Trained as an engineer.
Working on the nervous system.
A little about how I got here, how I work, and what I'm looking for next.
I came to neuroscience through engineering, not the other way around — and that order still shapes how I work. I hold a Bachelor's and Master's in Biomedical Engineering, and I'm now completing a PhD in Neuroscience at Tehran University of Medical Sciences. What I do, at the core, is turn data into meaning: I analyze signal, image, and video — sensor time series, markerless kinematics, medical images, behavioral recordings — across clinical, animal, and computational studies.
My edge is that I also build the instruments behind that data. My undergraduate work was a hands-on rehabilitation device; my Master's was a computational imaging pipeline; my doctorate brought both together into a system where I designed the acquisition hardware and wrote the analysis that turned its raw signals into results. Because I understand the full chain from sensor to signal to result, I trust my data in a way a pure analyst often can't.
Looking ahead, my focus is the computational and clinical side: carrying these analysis methods toward human clinical application — digital biomarkers and open, shareable tools. I care about reproducibility as a practical discipline: code another lab can actually run, and pipelines documented well enough to hand over.
"Reproducibility isn't a checkbox at the end of a project — it's a design constraint from the first line of firmware. If I can't hand a tool to another lab and have it work, I haven't finished building it."
Education
Ph.D. in Neuroscience
Building a driving-inspired behavioral paradigm that quantifies procedural motor-skill acquisition and its degradation under amyloid-β pathology — including the full custom measurement and analysis stack.

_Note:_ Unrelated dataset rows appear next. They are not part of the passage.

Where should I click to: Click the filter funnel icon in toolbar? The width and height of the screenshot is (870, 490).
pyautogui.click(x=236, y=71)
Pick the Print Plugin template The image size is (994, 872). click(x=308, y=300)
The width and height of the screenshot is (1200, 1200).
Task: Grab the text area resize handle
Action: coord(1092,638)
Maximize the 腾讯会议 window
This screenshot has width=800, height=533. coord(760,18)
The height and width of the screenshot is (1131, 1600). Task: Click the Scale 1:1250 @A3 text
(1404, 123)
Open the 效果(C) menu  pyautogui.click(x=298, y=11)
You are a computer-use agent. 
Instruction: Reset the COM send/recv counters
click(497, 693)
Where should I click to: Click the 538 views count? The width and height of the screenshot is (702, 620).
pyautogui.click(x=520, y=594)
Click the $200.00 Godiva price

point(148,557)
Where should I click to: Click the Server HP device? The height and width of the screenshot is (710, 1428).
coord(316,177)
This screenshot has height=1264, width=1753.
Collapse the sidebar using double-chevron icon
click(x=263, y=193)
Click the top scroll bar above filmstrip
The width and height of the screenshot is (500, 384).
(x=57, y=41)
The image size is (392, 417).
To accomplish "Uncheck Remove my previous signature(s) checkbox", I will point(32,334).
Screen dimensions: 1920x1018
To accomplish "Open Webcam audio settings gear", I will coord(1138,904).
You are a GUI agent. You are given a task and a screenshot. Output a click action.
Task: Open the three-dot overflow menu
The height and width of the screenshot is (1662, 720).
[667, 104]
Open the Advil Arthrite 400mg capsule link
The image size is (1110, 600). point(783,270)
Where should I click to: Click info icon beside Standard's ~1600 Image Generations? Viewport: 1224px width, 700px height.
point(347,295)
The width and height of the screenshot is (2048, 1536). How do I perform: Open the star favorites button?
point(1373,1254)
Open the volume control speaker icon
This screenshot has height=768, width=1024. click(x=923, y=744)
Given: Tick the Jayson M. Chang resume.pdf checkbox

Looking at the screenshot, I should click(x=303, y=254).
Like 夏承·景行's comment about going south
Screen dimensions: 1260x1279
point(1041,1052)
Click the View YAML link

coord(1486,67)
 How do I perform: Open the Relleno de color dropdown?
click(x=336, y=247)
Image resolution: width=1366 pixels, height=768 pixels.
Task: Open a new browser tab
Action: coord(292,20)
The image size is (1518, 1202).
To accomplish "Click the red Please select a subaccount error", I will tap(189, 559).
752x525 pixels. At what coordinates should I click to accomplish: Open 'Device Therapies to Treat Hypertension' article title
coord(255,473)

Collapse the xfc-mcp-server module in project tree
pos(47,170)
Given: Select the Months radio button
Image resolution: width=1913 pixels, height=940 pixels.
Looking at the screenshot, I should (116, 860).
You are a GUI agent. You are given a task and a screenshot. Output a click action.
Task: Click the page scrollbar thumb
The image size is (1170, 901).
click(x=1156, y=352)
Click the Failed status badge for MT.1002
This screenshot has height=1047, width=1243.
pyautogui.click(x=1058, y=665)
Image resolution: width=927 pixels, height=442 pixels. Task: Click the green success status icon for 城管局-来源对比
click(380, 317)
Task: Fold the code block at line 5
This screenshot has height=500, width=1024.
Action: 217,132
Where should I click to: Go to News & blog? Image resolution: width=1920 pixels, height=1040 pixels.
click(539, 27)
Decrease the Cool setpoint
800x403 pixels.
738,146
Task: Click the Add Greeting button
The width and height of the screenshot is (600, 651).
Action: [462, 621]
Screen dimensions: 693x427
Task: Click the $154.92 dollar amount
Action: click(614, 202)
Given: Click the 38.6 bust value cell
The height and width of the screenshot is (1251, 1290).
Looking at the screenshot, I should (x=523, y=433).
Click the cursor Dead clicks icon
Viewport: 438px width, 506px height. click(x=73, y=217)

M.Sc. in Biomedical Engineering
Biomechanical soft-tissue deformation modeling using Digital Image Correlation; developed a Python pipeline for ventricular deformation analysis.
B.Sc. in Biomedical Engineering
Designed and built an Arduino-controlled continuous-passive-motion (CPM) wrist rehabilitation device.
Where I add the most value.
Signal, Image & Video Analysis
Tactile / contact-sensor time series, markerless pose estimation with DeepLabCut, video kinematics, and medical-image processing (3D Slicer, Mimics, Digital Image Correlation).
Reproducible Pipelines & Statistics
Python analysis pipelines and linear mixed-effects modeling, built to be auditable and rerunnable by others.
Instrumentation & Hardware — my edge
Designing behavioral apparatus and acquisition hardware around Arduino and microcontroller systems, with timestamped tactile / contact sensing — from prototype to working rig.
Toward Clinical & Digital Health
Moving these computational methods toward human clinical application — digital biomarkers, remote monitoring, and open, shareable analysis tools.